Security is hard to get right. The best we can do at this time is to make use of something called defense in depth. The general idea is to not rely on one single measure to protect you but to add multiple layers that in combination dramatically mitigate overall risk. Here are 7 recommendations designed to do just that:
- Use better passwords - Never use the names of your children, birth dates or anything personal in your passwords. Pick a random 12 character or longer password which mixes lower case, upper case, and digits. Doing this one step would increase the time to crack the password from under an hour for a random 8 character password, to nearly 41,000 YEARS for a 12 character password! Add special characters (%,$,# ) to increase it even more.
- Be unique, do not share & do not write - Furthermore, do not share your passwords. Never reuse passwords between accounts because cracking one password gives access to many other assets. Do not write your passwords down unless you can store them where they you can guarantee their physical security.
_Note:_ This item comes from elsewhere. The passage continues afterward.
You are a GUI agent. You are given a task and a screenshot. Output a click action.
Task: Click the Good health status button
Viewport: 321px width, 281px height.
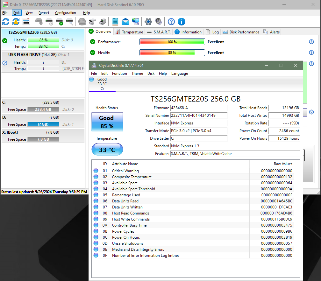click(x=107, y=122)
- Increase the length of your passwords every 3 years - Make sure to revisit your passwords every two to three years. Remember, as long as Moore’s law* holds, passwords that are considered secure today will become weaker in the future. A general rule is to increase the length of your password by 1 character every 3 years
- Use password management software - Most of us have dozens of accounts, and remembering dozens of different, random passwords is near impossible. Fortunately, there is a solution to this dilemma. Password Managers are applications that you install on your computer/phone, that will remember and manage your passwords for all the various sites you frequent. Your passwords are stored in a secure, encrypted vault which you protect with a single master password (one that is long and hard to guess but easy for you to remember). This one master password protects all the other random passwords. Examples of good password managers are 1Password and LastPass.
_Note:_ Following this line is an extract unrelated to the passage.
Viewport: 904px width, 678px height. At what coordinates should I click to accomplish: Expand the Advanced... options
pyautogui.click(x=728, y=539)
- Two Factor Authentication - Fortunately, many sites & software today allow you to set up something called 2FA (Two Factor Authentication). In addition to providing your password when you try to log on to a service, a short number is sent to your phone by the site as a challenge for you to repeat. By typing in the correct code, you verify what you know (password) as well as what you have (ownership of your phone). It is much harder in general for a bad guy to both know your password and have control over your phone. If your service provides this feature - enable it. It usually costs nothing extra to enable
- Use fake answers to security questions - Many sites require you to provide one or more security answers in case you lost your password and have to reset it. Providing real answers significantly weakens the security of the account, as it is trivial in today's connected world for a bad guy to scour Facebook / Twitter / Google and find out what your mother's maiden name is or the name of your high school. Best is to use pronounceable but obscure, false answers and store them in your password manager.
- Restrict remote logins - If practical, have IT prevent remote logins by default for all users. In other words, all users must be in one of your offices to access your systems. As most folks won't want to risk sauntering into your office and sitting at your computer, this improves your security considerably. For those users that do work remotely, have IT limit access for those users to specific authorized locations (IP addresses), or make use of a VPN.
*Back in 1975, a guy by the name of Gordon Moore (working at Intel), predicted that the number of transistors in an integrated circuit would double every two years. This translates loosely to a doubling of processing power once every two years, also known as exponential growth. This prediction has held true for four decades, and the implication on our digital security is significant. The computer you buy in two years can crack longer passwords in less time than the one you have today.